The Art Of Authenticity


We can tell when others give us something out of obligation, or when their generosity is genuine and unconditional.

Authenticity is one of our greatest gifts to ourselves. The way we know we are being authentic is whether we are the same around people as we are behind closed doors. Frankly, this is the best ‘self’ we can manage to express because, alternatively, with so many layers of “the unseen,” authenticity can get lost in the enormous black abyss of duplicity and facades.


If who you are when others can’t hear or see you is different than the way you are with people, then perhaps one of the best questions to ask yourself is what you have to hide? There is no reason why you can’t be you. The only person stopping you from being your most organically natural self is you, and one of the only excuses we can conjure up is that we’re too fearful of the world’s prejudice.

What is it about the world’s censure that makes us so afraid to be authentic? Are we afraid of being unaccepted? As every day ends, what matters most is that we are honest with ourselves. This is pivotal to accepting ourselves, as well as the enabling of others accept our most real selves, and not some false version of us as influenced by the world.


One truth that I love to refer back to is the authenticity of Jesus Christ. Even as the Pharisees would try to trap Him in a political or theological lie, He always minimized their religious quarrels with a more powerful rebuttal. Jesus’ authenticity drew crowds around Him. His character was genuinely loving, bold, obstinately true. His words were used for the amelioration of others; His rebukes always righteous. Oppositely, an inauthentic person draws hypocrisy inside, dividing their ratiocination between self-deprecation and the extrapolation of self-worth by worldly judgment.


In relationships, authenticity requires us to know who we are, what we want, and how we feel. It also asks that we have a matured sense of selflessness; spacial enough to allow us to extend our greatest and most distinguishing human quality: to love others unconditionally. If we are not the truest version of ourselves with others, these characteristics are obscured, maybe even to ourselves, and therefore, are more difficult to imbue into our being.

Additionally, while we can’t stop others from judging our authentic selves. What we have control over is merely the way we handle others judgment. The weight we place on the opinion of the people we feel judged by reveals our level of dependency on their approval for validation.

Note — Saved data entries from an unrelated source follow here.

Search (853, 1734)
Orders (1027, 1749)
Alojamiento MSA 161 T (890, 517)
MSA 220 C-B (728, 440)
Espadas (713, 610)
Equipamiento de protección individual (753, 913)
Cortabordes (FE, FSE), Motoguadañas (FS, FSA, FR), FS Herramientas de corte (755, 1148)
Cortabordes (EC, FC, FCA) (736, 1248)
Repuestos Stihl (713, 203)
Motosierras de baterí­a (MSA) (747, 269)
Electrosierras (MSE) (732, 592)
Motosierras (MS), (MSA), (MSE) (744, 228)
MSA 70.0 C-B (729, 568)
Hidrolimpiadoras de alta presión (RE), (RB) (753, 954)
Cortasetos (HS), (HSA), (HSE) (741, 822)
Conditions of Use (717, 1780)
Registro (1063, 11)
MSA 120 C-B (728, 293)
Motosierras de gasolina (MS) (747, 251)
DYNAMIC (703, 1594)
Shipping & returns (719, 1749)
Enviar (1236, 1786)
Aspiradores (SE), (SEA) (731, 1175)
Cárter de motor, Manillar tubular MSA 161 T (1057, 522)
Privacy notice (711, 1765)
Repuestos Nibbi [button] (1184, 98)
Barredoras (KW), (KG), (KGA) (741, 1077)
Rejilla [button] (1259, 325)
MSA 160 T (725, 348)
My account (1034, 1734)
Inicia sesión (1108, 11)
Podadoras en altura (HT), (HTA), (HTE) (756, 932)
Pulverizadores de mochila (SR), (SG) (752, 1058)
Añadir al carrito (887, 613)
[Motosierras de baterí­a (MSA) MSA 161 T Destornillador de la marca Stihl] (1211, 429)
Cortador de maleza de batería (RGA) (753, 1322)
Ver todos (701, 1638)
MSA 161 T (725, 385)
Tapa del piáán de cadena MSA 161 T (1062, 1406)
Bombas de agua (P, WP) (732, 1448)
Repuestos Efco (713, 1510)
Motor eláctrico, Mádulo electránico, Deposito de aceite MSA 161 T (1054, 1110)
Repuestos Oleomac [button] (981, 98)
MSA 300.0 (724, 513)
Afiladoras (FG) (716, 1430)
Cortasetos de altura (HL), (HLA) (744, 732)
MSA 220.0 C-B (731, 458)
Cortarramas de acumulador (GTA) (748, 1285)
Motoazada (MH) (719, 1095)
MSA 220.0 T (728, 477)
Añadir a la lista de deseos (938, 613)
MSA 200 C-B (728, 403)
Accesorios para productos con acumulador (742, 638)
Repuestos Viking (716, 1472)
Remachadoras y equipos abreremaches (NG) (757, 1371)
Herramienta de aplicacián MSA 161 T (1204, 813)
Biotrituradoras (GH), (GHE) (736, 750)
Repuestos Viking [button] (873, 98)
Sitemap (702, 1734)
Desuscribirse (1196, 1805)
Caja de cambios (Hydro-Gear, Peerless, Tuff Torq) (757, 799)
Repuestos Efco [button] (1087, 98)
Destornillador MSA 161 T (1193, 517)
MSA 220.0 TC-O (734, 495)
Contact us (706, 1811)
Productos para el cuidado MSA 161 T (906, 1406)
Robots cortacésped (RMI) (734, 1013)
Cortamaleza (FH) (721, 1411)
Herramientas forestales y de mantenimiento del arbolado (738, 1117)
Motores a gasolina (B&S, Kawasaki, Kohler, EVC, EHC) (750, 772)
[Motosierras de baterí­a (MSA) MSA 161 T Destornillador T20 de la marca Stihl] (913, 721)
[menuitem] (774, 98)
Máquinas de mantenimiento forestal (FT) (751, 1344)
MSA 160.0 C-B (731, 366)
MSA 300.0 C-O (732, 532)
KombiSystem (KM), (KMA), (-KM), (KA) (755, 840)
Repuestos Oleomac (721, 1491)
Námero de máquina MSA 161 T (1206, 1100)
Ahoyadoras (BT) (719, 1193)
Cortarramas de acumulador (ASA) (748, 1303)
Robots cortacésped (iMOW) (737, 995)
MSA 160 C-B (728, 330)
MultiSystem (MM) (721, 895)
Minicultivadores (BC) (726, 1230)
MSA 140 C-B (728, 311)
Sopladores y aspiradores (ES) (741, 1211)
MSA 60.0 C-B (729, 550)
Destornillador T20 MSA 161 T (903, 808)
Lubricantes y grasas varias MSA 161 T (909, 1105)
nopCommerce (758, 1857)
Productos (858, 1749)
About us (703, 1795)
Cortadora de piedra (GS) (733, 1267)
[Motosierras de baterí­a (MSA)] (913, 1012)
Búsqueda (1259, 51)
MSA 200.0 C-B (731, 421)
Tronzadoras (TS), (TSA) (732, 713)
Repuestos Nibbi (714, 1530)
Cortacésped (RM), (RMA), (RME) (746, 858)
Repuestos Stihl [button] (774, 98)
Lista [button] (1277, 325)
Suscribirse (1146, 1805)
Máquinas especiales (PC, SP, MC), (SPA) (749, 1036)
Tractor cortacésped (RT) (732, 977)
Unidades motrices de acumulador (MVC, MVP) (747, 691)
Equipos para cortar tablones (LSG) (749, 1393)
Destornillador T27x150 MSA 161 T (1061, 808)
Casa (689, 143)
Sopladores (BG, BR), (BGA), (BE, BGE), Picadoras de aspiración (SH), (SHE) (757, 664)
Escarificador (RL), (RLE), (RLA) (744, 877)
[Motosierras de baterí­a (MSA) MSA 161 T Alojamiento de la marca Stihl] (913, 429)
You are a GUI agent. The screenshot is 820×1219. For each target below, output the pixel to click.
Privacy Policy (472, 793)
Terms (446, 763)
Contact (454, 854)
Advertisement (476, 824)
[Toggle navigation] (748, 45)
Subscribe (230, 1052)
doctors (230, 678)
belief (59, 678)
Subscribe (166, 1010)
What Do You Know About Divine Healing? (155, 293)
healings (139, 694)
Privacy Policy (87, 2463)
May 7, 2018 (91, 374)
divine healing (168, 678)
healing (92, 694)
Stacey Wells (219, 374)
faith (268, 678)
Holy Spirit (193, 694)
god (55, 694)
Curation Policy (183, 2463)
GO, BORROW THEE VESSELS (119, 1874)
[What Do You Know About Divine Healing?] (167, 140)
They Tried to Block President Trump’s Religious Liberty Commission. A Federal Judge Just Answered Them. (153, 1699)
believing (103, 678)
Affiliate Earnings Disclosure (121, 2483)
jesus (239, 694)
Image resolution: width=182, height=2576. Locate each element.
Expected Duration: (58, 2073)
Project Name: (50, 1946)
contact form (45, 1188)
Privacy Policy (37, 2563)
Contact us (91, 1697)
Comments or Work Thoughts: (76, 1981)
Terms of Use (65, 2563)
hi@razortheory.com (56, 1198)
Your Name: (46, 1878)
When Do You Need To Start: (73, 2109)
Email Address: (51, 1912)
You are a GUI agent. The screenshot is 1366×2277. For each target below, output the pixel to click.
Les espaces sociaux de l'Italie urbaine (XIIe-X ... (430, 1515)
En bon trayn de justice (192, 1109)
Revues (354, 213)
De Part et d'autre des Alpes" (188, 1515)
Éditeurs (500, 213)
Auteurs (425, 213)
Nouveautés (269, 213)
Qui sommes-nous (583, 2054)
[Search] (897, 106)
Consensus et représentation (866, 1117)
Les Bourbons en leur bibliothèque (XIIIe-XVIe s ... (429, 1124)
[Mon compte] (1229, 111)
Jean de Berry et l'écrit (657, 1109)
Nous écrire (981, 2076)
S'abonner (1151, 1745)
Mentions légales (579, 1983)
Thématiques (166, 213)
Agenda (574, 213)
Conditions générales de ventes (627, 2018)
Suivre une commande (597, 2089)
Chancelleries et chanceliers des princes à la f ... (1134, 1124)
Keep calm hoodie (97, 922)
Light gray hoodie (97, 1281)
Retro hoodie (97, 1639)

Amelioration is the betterment of something. The amelioration of a person means to better oneself; straightening out our priorities, and choosing to love rather than being selfish. The deterioration of character is our choice to allow the criticism of this world to conquer our thoughts, our choices, and lastly, our actions. Letting this happen is the picture of giving back to the world what we receive from it: pain, bitterness, judgment, and resentment. These, however, are not effective constituents for self-improvement. Our best selves would not ridicule, vindicate, or even the score with those who caused us turmoil and hardship; Jesus taught this to us by dying on the cross when He’d done no wrong.

I challenge you to see for yourself as authenticity shapes you, and to burrow through what may be causing you to procrastinate, or altogether be afraid of what the best version of you looks like. Genuineness comes with accepting who we are, which means liking who we are—flaws and all. All the multifarious ways  people are unique, different, and stand out, may not always be welcomed by the world. That is a truth we have to accept while living in a world corrupted by sin. This doesn’t make us any less worth who we are, and this shouldn’t stop us from being more like ourselves. Whether you to sing loud in the shower, or you listen to one song every day for hours back-to-back, there is nothing wrong with having parts of your character which others simply don’t understand or appreciate. These are still parts of you which do not change your worth. In fact, these define you more because they are unique to you. They inspire you to think and be what others aren’t, and others could never be you.


There is nothing quite more extraordinary than being who you are, all the time. Being anyone else is robbing the world of something magnificent, treasurable, and unique. If you find others who don’t take notice, just keep on being you. Someone will see you and love what they find. You are a sight and a character to behold, and everything about you is screaming that. Let those who have ears to hear and eyes to see appreciate the parts of you which no one else can replicate or copy; to witness the parts of you that inspire, motivate, and bring out the most authentic aspects from others as well. We are all inspirations. We are all role models—if we bring out our most authentic selves and allow them to bloom.

In closing this post, I want to mention how I love the concept of a flower being an exemplar of authenticity, as inanimate as a flower is. Like a flower, we need to be exactly the way we were designed to be. A flower can’t be anything but a flower, and we can’t be anything but human. But, a flower won’t try to be a different kind of flower, so, why should we pretend we are like someone or something we’re not? A flower is a flower, or it’s nothing at all. What does that say about us? What does that say about us as a society?


We were meant to be seen and embraced, and we have much to show the world. The world has much to see and learn from us. We all have something to learn from each other. And when we finally get through to someone, we can point them towards the Source of all authenticity: Christ Himself.

Take your first step and show the world what you’re made of. The world needs the real you.